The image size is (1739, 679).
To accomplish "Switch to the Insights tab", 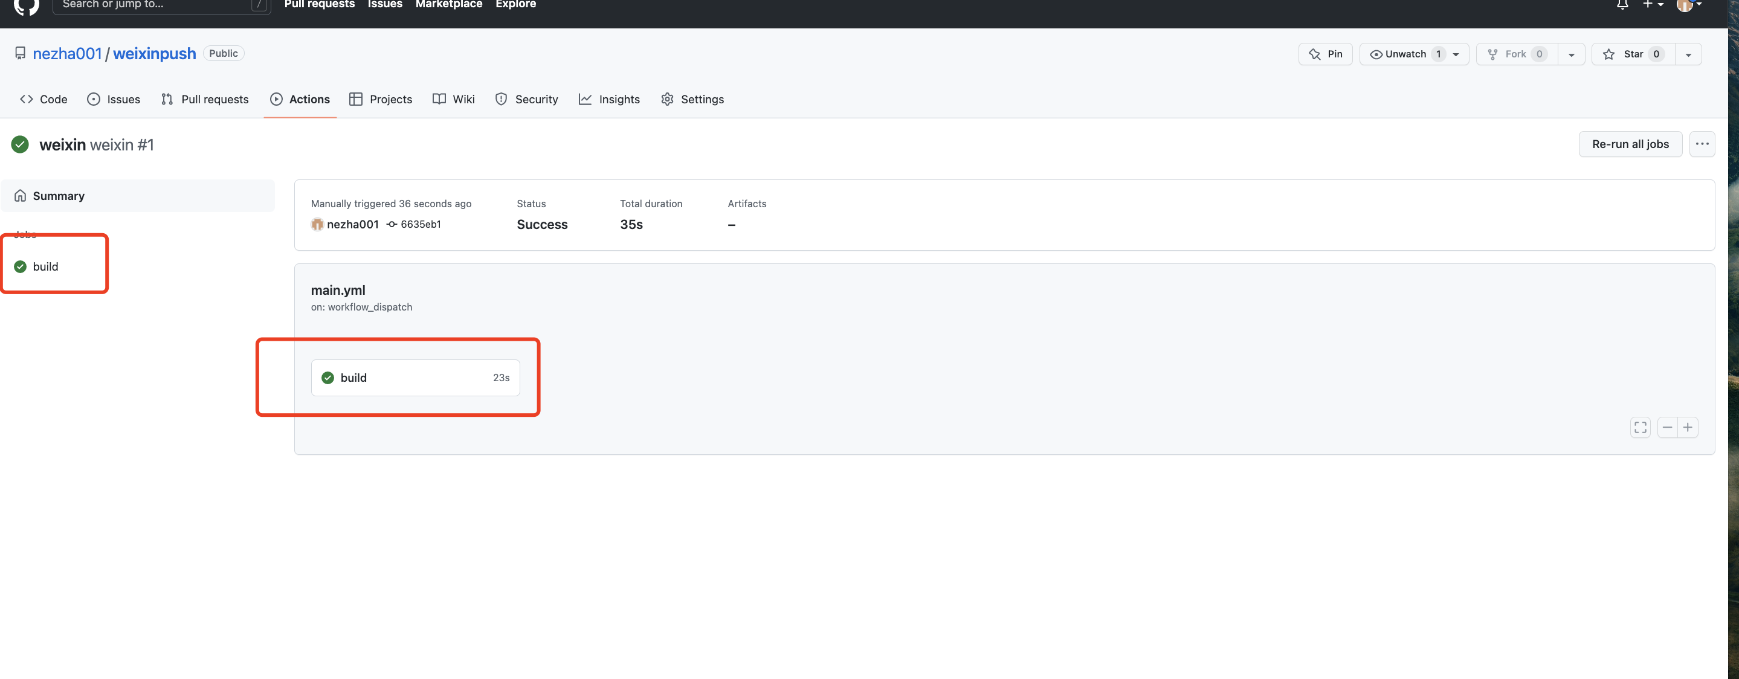I will [x=609, y=99].

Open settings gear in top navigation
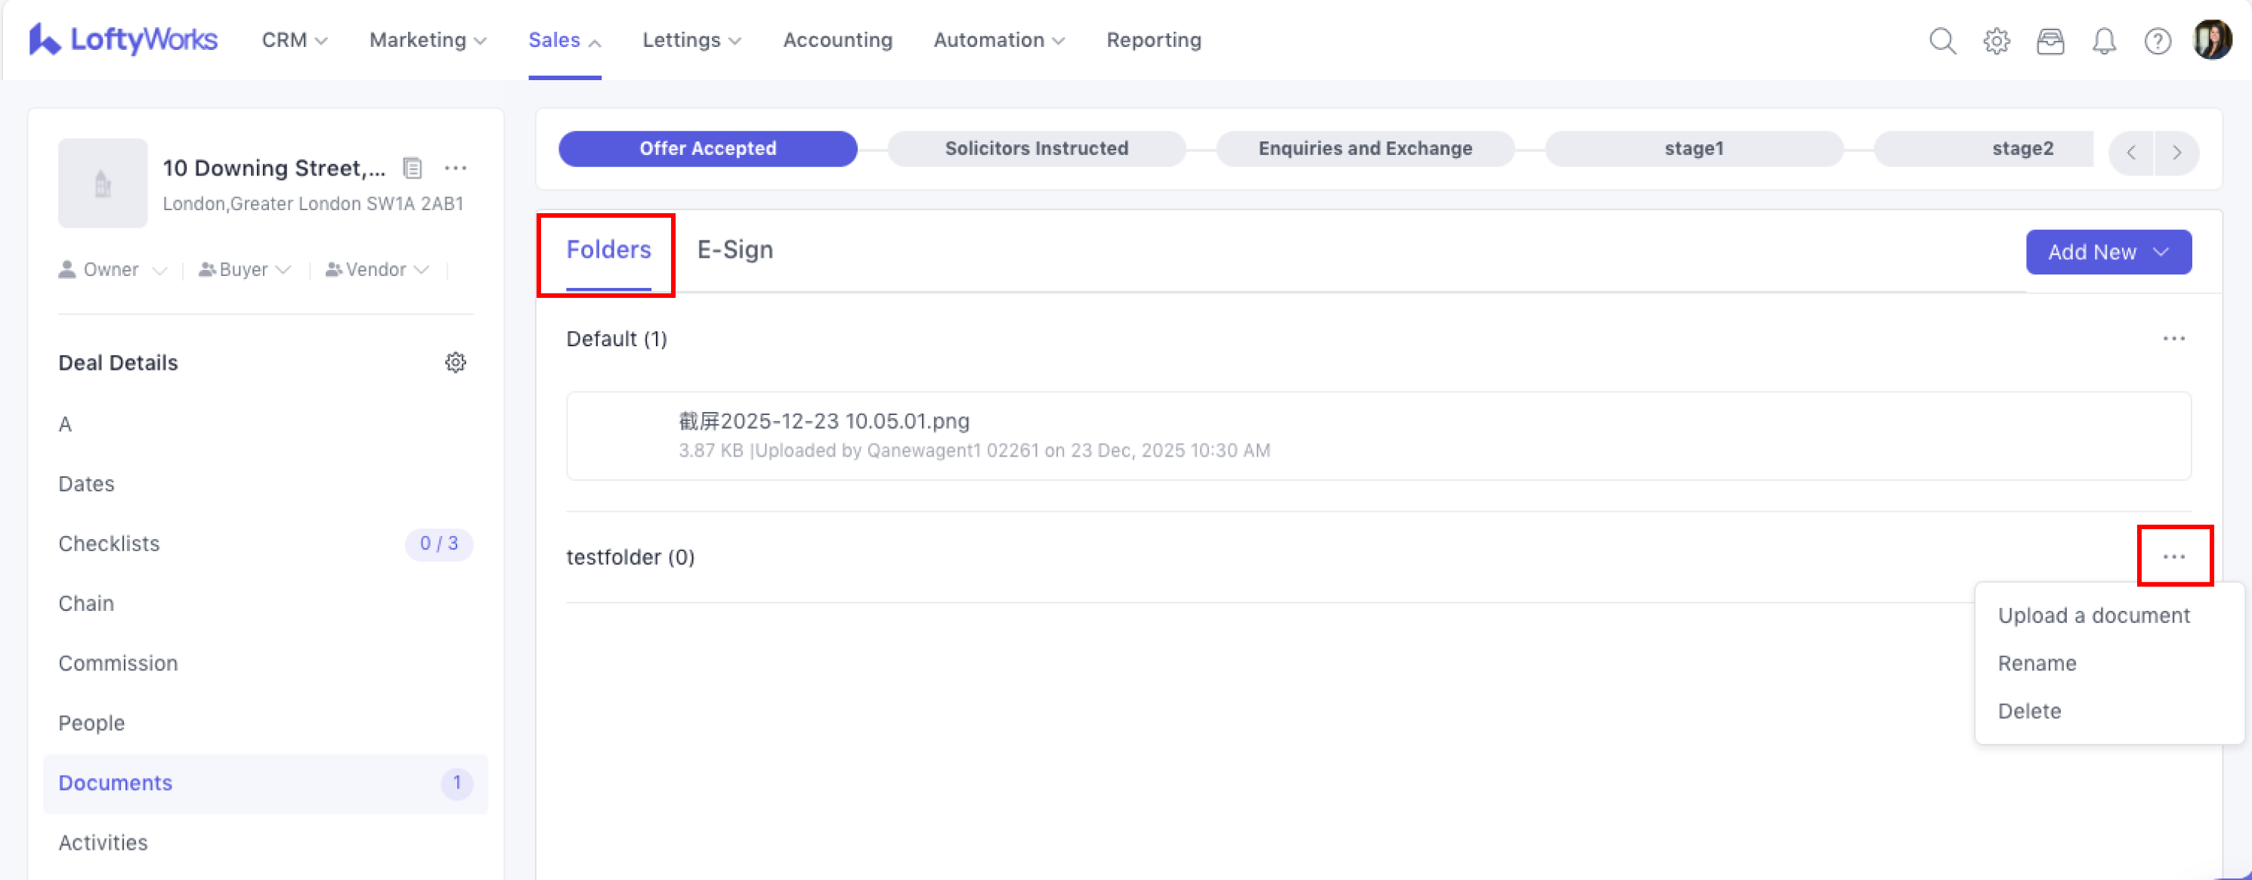[x=1996, y=41]
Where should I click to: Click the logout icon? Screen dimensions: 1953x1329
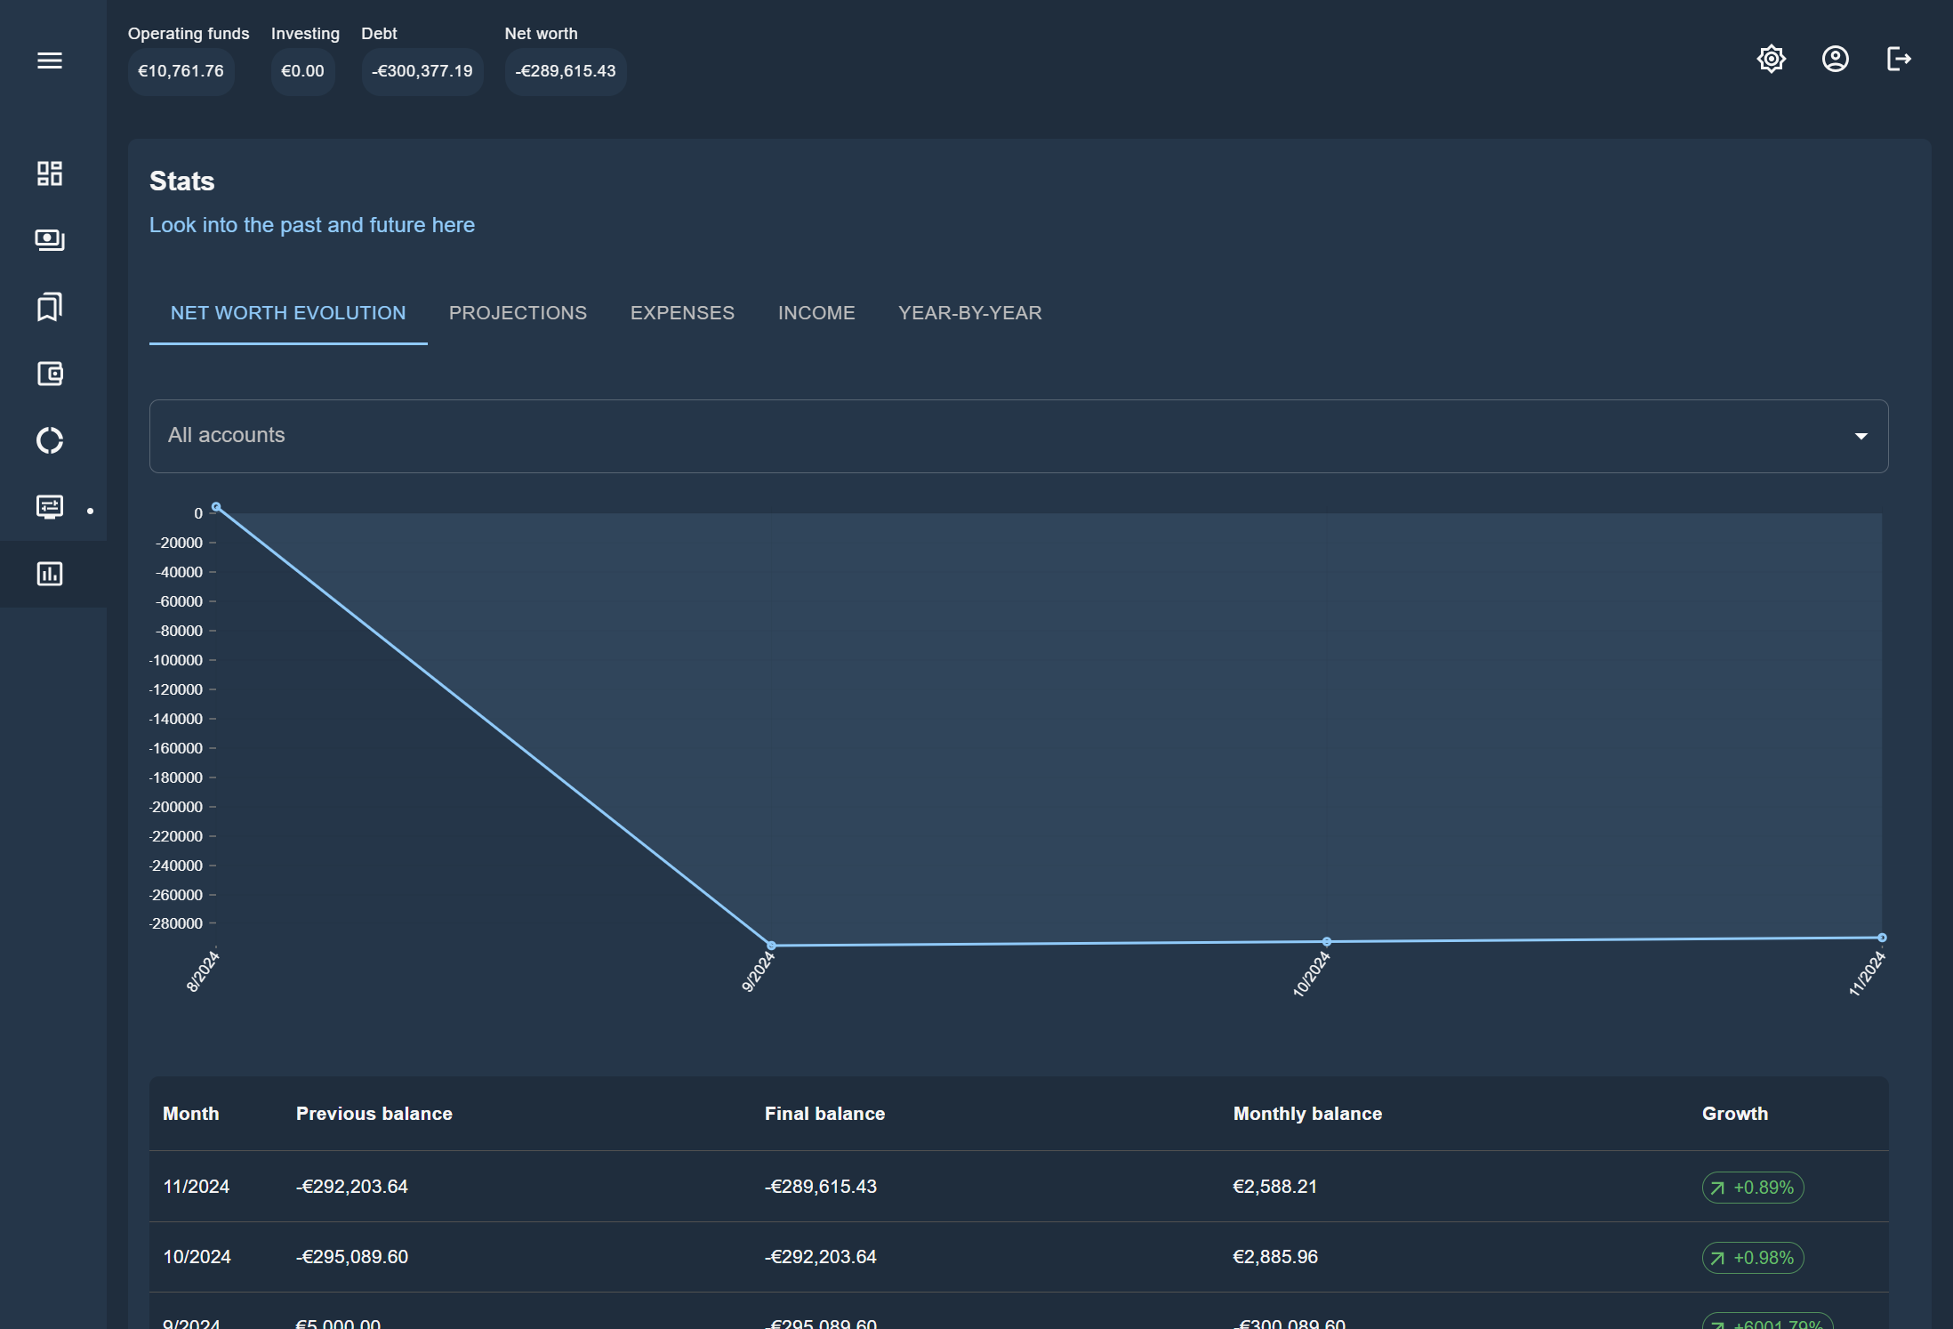tap(1899, 60)
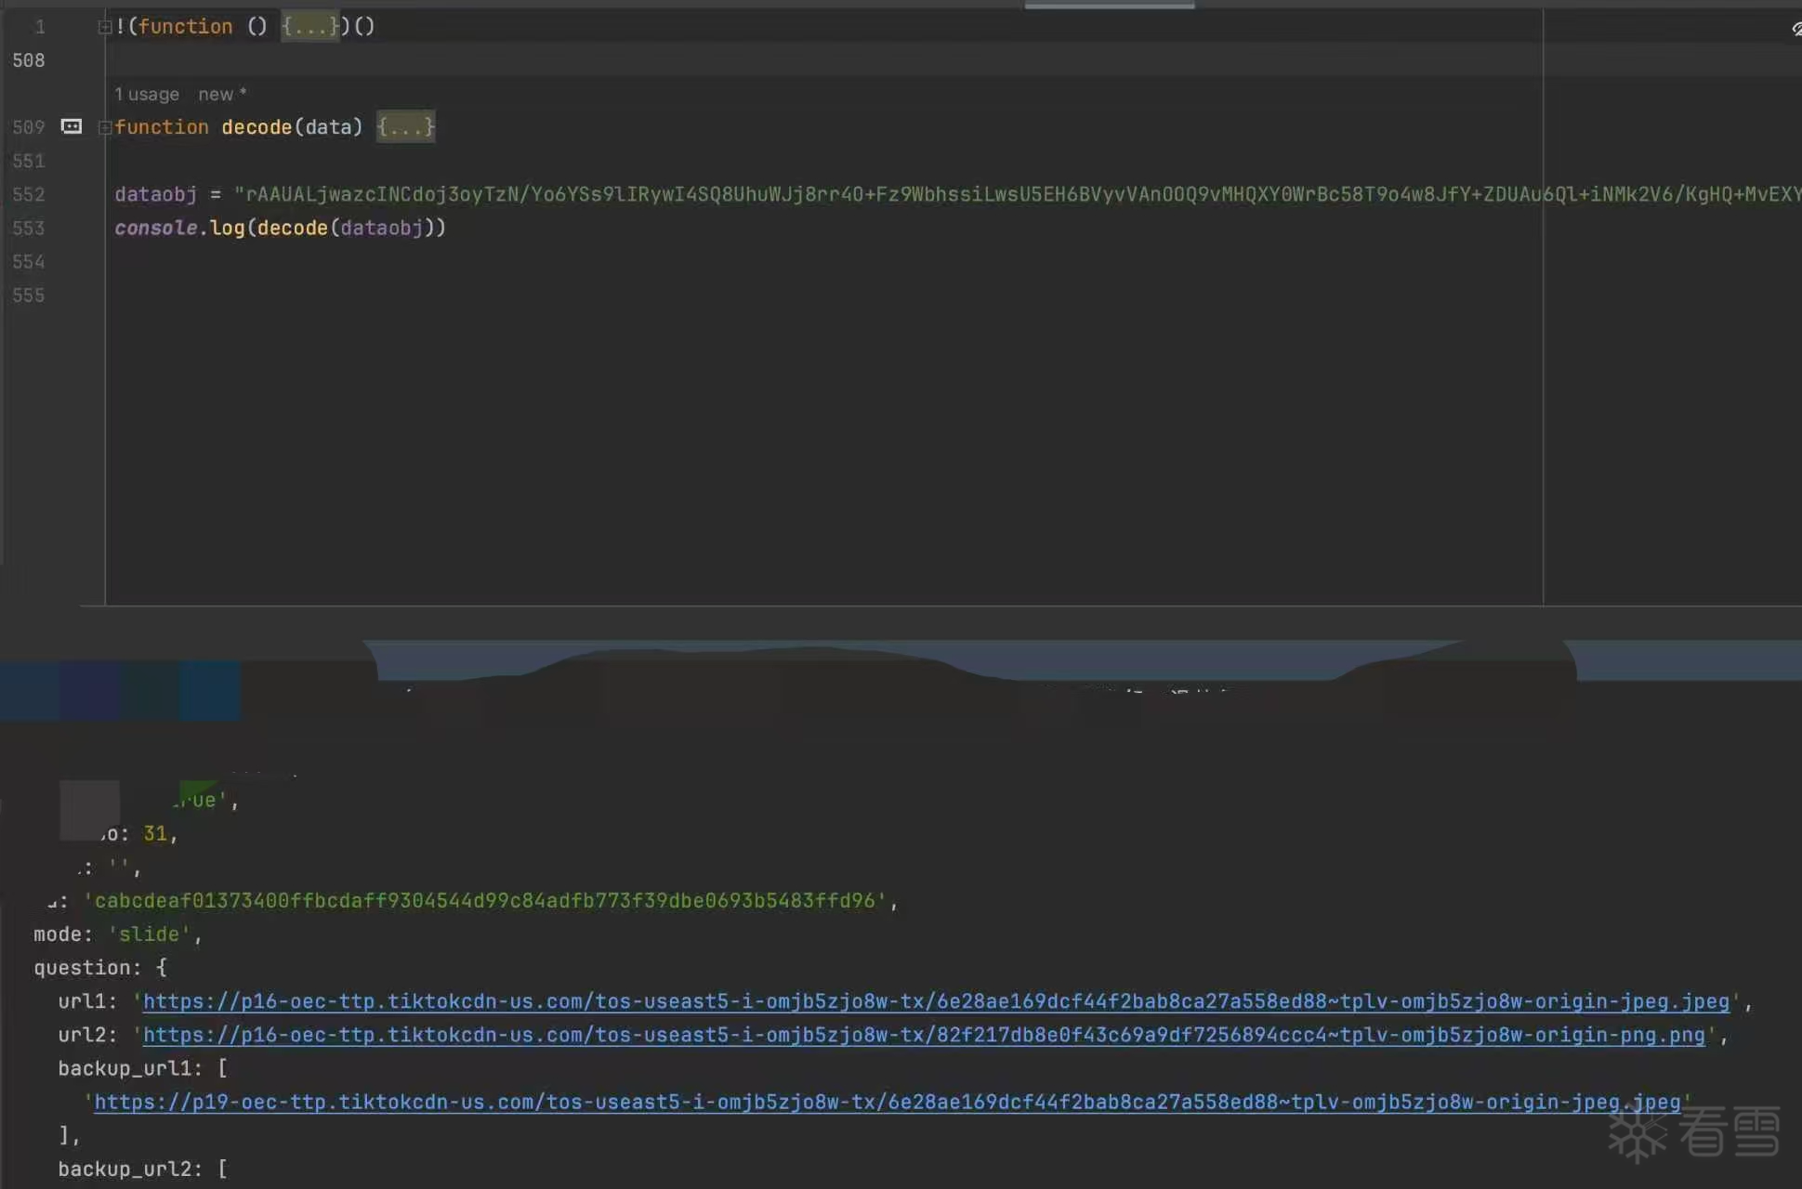
Task: Open the '1 usage' inlay hint
Action: click(147, 94)
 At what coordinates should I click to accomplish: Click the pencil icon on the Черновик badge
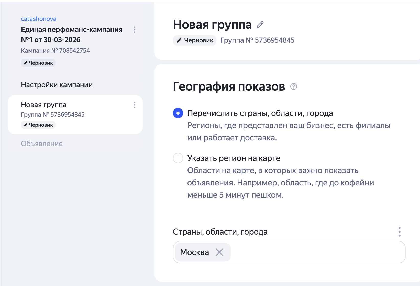pos(25,63)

[Work required]
Leaving the pictures aside, transcribe exactly the lines from the one containing "At what coordinates" to the final line of the entries above, both ends included.

[Response]
 At what coordinates should I click to accomplish: Click the pencil icon on the Черновик badge
pos(25,63)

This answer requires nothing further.